Book Reviews for The Blue Unicorn's Journey To Osm
onEvery author has her own take on unicorns, and these are brightly coloured horselike beings but with cloven hoofs (that means they are not horses, although they could have evolved from a common ancestor) and with a single horn, made of a metal. The book has a format of two pages of text followed by a two-page illustration of the scene, so any age can enjoy the story.
This is actually an 'ugly duckling' fable and I must admit to being disappointed when the blue unicorn with no metal horn turned into something shinier and stronger, instead of making best use of his innate talents and wit.
The adventure starts gently and becomes quite scary and involved, with many names, magical talents, villains and backstories. I thought there was too much poured in to a cup for young kids, who would not be able to keep track and would wonder why the story about the sorceror suddenly became one about space flight. I also, while admiring the artistry and vision of the illustrations, did find the parade of bright colours became wearying to the eye, like something psychedelic.
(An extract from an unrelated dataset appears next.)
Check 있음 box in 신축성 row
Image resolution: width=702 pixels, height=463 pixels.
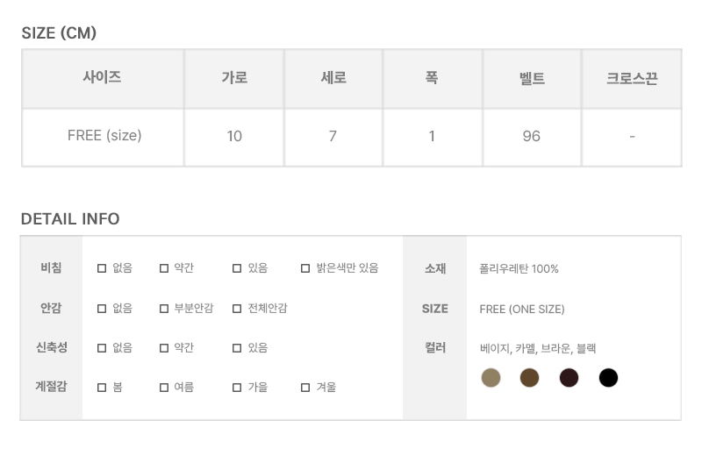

I found it incredible that the last few unicorns would continue to braid their manes, feast, and wear fruit as decoration when the race had been slaughtered wholesale and they were hunted daily. Would they not be organising to do something about it or even have patrols for safety? Just possibly the author intends this as an allegory to show how some humans are ignoring the biodiversity loss in progress.
I can see the work that has gone into the book and I am sure kids will find it fascinating and want to read the story. Some good vocabulary is introduced. I downloaded an e-ARC from Instafreebie. This is an unbiased review.